- Problem to solve -
Among the lines below, return each one that contains the word "blue".

[Opening Exercise material section]

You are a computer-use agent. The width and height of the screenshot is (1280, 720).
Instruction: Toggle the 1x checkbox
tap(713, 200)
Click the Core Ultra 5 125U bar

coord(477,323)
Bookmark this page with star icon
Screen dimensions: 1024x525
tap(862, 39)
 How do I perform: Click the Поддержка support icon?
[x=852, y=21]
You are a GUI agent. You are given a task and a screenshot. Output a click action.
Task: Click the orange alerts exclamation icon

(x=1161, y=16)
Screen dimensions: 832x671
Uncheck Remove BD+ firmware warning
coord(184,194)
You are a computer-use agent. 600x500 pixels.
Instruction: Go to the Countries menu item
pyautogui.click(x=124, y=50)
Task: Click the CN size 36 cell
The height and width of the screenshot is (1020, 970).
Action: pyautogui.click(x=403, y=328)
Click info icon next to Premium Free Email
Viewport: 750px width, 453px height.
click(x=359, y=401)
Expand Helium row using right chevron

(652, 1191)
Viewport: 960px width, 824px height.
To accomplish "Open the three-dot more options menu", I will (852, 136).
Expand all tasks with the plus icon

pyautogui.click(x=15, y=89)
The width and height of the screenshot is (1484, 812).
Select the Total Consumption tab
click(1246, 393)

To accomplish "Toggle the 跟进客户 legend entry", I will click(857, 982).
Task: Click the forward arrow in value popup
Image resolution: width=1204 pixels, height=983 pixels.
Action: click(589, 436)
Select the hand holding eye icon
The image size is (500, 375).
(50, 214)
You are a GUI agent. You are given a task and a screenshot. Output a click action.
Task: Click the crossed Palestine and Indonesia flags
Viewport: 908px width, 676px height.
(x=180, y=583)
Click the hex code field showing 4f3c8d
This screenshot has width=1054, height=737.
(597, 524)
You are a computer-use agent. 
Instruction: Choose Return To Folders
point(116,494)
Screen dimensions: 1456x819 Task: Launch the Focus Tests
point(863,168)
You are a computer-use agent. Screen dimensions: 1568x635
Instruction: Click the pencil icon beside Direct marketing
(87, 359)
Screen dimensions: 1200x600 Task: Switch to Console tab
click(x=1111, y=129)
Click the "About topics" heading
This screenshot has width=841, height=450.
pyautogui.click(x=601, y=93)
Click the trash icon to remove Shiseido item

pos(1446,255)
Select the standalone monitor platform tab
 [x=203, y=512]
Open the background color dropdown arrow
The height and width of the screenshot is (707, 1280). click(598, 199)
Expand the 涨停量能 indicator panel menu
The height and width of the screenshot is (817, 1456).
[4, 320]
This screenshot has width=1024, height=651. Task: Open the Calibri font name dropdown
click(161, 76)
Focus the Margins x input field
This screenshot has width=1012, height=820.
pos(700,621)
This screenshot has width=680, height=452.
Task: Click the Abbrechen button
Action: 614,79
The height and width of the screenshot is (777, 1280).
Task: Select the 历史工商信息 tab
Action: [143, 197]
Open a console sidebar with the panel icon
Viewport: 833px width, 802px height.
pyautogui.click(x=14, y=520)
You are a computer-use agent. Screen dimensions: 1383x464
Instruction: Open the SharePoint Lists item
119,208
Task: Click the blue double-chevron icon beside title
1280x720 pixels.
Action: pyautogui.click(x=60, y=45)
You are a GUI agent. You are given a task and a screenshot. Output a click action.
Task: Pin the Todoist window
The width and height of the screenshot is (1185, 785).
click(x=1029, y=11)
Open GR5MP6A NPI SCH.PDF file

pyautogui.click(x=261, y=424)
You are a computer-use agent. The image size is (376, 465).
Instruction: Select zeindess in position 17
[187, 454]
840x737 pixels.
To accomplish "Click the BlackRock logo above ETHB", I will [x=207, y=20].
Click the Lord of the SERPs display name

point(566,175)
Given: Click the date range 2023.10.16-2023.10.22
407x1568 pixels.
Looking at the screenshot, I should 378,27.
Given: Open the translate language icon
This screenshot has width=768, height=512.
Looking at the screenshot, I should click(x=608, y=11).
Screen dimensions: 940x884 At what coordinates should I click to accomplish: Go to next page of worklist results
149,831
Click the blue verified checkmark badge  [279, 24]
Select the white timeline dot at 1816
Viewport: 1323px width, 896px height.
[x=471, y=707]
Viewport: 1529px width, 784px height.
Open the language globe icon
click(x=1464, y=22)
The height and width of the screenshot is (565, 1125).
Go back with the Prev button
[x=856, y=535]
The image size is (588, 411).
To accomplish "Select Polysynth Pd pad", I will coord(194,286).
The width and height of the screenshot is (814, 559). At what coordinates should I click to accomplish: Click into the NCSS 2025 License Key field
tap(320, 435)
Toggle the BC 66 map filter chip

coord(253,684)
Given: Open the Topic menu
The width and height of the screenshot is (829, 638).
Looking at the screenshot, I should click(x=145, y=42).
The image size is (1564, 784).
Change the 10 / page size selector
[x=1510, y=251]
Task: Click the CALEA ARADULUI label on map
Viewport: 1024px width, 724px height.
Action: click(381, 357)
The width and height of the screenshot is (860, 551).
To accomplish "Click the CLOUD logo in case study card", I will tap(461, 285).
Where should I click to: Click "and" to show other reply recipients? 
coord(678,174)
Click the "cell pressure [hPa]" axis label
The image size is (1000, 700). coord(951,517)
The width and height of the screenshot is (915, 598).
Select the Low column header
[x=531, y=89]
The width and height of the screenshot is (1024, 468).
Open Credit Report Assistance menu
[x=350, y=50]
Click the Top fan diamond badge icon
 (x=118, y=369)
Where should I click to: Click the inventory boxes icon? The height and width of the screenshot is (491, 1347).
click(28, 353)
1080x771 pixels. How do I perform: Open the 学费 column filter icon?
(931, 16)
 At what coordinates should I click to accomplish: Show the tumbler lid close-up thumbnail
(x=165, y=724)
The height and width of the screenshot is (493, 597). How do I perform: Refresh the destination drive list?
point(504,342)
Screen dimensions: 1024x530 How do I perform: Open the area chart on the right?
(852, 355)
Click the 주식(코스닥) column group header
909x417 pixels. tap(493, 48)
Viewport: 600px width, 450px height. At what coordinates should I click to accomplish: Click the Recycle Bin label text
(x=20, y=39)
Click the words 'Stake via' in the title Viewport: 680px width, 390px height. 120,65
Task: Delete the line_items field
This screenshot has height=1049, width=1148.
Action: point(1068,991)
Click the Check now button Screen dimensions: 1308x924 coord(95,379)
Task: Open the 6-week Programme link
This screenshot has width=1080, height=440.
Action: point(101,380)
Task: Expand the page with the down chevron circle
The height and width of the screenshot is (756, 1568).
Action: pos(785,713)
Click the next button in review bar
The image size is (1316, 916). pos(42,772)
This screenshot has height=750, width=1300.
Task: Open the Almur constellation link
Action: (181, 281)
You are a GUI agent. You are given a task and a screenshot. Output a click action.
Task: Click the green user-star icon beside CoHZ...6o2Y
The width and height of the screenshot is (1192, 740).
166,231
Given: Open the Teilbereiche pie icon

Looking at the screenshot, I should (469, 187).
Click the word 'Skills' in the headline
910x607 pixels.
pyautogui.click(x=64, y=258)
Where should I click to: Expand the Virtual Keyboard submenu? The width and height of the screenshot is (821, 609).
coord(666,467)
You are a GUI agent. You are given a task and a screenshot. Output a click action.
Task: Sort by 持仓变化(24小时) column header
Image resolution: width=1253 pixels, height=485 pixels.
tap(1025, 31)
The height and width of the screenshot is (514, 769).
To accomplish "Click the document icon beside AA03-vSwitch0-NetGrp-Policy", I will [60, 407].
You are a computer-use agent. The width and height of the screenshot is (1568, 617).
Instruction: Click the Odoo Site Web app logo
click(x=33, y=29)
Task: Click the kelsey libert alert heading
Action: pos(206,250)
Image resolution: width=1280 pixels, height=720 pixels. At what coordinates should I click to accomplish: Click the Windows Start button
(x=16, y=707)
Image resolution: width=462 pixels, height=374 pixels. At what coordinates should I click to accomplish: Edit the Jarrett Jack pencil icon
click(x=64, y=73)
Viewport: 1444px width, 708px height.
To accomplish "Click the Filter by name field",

[Closing Exercise material section]

- Response to the task -
Task: Click the blue double-chevron icon beside title
Click the blue verified checkmark badge  [279, 24]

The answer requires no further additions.